• What needs to be done: Note each line of the entries that includes "Smartphone". Then copy those lines.

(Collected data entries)
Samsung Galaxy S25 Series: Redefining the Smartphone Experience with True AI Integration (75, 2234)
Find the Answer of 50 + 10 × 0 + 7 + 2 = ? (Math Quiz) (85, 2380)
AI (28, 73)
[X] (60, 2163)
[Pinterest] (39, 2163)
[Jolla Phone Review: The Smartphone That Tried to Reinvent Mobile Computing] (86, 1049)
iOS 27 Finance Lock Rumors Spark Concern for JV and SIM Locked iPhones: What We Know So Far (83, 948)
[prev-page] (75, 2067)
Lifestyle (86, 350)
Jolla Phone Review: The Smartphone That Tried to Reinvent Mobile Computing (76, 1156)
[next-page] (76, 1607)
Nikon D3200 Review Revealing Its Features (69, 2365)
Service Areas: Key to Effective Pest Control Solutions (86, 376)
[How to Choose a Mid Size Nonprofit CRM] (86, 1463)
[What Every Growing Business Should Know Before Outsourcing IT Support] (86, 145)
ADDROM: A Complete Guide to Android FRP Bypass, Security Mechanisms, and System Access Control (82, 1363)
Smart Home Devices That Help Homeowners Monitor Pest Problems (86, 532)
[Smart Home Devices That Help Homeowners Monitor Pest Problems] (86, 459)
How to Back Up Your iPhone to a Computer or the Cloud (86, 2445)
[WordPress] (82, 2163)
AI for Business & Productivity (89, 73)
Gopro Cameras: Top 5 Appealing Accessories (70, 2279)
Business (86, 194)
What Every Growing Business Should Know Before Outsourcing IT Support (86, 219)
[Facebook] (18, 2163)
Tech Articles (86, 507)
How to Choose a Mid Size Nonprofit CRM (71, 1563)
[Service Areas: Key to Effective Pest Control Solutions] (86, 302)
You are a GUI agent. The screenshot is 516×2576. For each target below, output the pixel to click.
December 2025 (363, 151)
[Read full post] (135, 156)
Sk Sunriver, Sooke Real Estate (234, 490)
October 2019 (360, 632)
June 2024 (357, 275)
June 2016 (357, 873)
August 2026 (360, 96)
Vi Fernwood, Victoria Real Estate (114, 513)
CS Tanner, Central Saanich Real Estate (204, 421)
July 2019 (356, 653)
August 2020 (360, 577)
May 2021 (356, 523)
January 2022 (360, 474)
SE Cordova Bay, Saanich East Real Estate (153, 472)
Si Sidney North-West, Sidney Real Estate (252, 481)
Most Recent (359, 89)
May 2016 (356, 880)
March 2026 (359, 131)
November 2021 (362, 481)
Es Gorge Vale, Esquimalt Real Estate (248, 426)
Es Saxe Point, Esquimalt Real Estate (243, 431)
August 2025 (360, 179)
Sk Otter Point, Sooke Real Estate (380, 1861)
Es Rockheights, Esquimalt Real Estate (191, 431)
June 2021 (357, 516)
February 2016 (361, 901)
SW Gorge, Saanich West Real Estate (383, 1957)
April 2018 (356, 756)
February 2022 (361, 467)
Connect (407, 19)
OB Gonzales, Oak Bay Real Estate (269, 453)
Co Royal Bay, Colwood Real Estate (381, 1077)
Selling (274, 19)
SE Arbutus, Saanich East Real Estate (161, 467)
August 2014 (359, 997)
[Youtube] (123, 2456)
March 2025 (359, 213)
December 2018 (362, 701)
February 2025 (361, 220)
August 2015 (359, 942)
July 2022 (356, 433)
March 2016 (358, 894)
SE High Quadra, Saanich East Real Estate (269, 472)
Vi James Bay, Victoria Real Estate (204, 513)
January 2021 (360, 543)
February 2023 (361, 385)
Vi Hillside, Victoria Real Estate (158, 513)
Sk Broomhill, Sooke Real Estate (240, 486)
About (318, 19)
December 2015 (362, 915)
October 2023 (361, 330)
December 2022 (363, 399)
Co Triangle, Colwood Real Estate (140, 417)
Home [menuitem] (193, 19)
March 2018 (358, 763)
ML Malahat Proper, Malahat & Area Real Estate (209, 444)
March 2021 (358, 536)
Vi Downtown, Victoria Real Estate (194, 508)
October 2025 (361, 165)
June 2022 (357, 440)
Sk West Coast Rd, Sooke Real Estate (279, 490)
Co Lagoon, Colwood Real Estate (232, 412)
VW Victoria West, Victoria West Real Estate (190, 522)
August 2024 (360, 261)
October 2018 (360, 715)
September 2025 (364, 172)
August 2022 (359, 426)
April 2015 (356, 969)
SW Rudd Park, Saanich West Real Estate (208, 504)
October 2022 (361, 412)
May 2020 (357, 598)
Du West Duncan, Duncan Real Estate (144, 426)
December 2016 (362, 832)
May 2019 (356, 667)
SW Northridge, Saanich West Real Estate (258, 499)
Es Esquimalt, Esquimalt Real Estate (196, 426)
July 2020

• Output for this task:
Samsung Galaxy S25 Series: Redefining the Smartphone Experience with True AI Integration (75, 2234)
[Jolla Phone Review: The Smartphone That Tried to Reinvent Mobile Computing] (86, 1049)
Jolla Phone Review: The Smartphone That Tried to Reinvent Mobile Computing (76, 1156)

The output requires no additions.